ダンジョン攻略&防衛は、エンターテイメント。この前提を無視するわけにはいかない。
仲間の力を借りることにしたスカハパーティーは、退場したカリナさんと戦力ダウンしたセオさんの代わりに、レイスくんとフランさんを入れる形で五人体制を維持。
もはや意外とは思うまい。レイスくんはサポートに徹し、フランさんが前衛を務めた。基本的にはスカハさんの魔力が回復するまで敵の攻撃を凌ぎつつ、各人が自身のタイミングで魔法やらスキルを浴びせる。
今回、エアリアルパーティーとヘルヴォールパーティーは露払いに徹した。
最後はスカハさんによって、ナベリウスさんの三ツ首が一度に切り落とされ、決着。
【遠刃の剣士】ハミルさんの右腕を奪い、フランさんに重度の火傷を負わせたが、退場させるには至らなかった。

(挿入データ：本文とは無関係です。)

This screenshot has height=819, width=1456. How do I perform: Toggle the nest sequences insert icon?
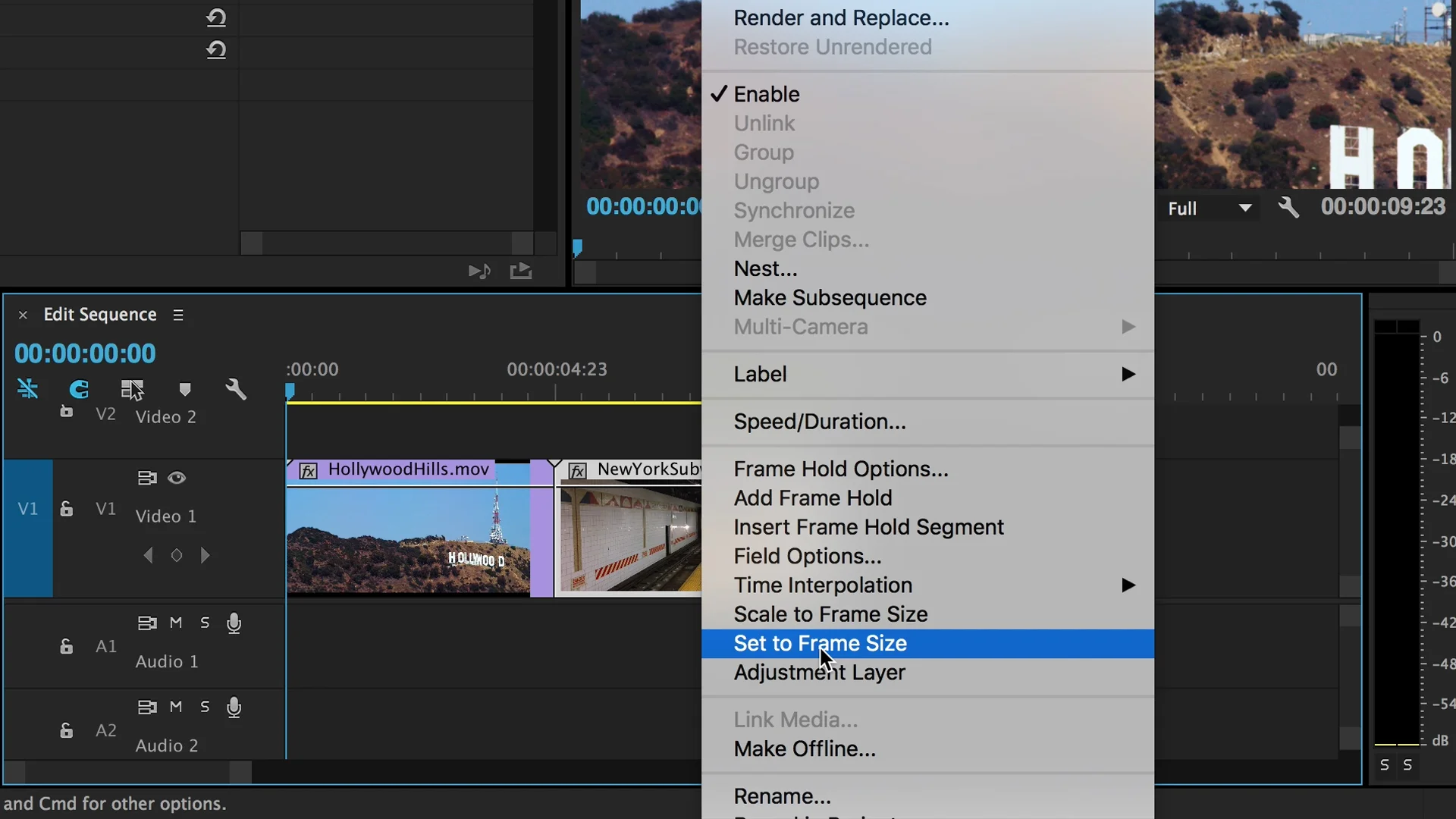27,389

数を十六人へと減らした冒険者達は、魔王城の第一層を攻略。
続く第二層への進出を決定。
その日の攻略は、終了となった。
「あの少年……
カーミラの言葉に、頷く。
「あぁ」
今回の攻略、世間の評価はどうなるだろうか。
スカハパーティーには、若干厳しい意見が寄せられるかもしれない。
詳しい事情よりも、分かりやすい情報で判断する者は少なくない。
第一層で仲間を失い、新人の力を借りた。この事実だけで批判する者はそれなりにいるだろう。
ただ、全体的には盛り上がるのではないか。
これまで見たことがない魔王城の歓迎、それをギリギリで切り抜ける冒険者達。
ピンチから一転、敵を全滅させるスカハパーティー。
それをサポートするのは、水精霊の本体に契約者と認められながらも、それを観客と言い切る若き【湖の勇者】。

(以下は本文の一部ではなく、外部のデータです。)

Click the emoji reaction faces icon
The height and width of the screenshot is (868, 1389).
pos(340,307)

結果から見れば一人の退場だが、良い結果だと僕は思う。
グラさんの力も大きいが、【黒妖犬】と【調教師】と簡単な罠で、一線級の冒険者達を苦しめ、一人を倒すことが出来たのだ。
魔物が単なるやられ役ではないと示す、素晴らしい一歩だったのではないか。
それに。
仲間達には悪いが、僕は彼らが第十層まで辿り着くと思っている。
もちろんそれ以前に全滅させるつもりで協力するし、仲間の力は疑っていない。
だけど、僕は彼らをよく知っている。どれだけ動画を繰り返し観たか分からない。
いずれもパーティー単体で魔王城に挑んでもおかしくない実力者達。
レイスくんとフランさんには未知数なところがあるが、今回の活躍で言えば他と遜色ない。
……いや、違うか。
結局は、ただの願望なのだろう。
僕自身が、彼らを迎え撃ちたいのだ。
レメゲトンが、彼らと戦いたいだけなのだ。
◇
「君がレメくんだね。あぁ、この前のタッグトーナメントを観たよ。素晴らしい活躍だったね」
第一層の攻略から数日後。
僕はまたまたエアリアルさんに呼び出され、そして――かちこちに固まっていた。
何故かというと、その場で待っていたのが憧れの――【不屈の勇者】その人だったからだ。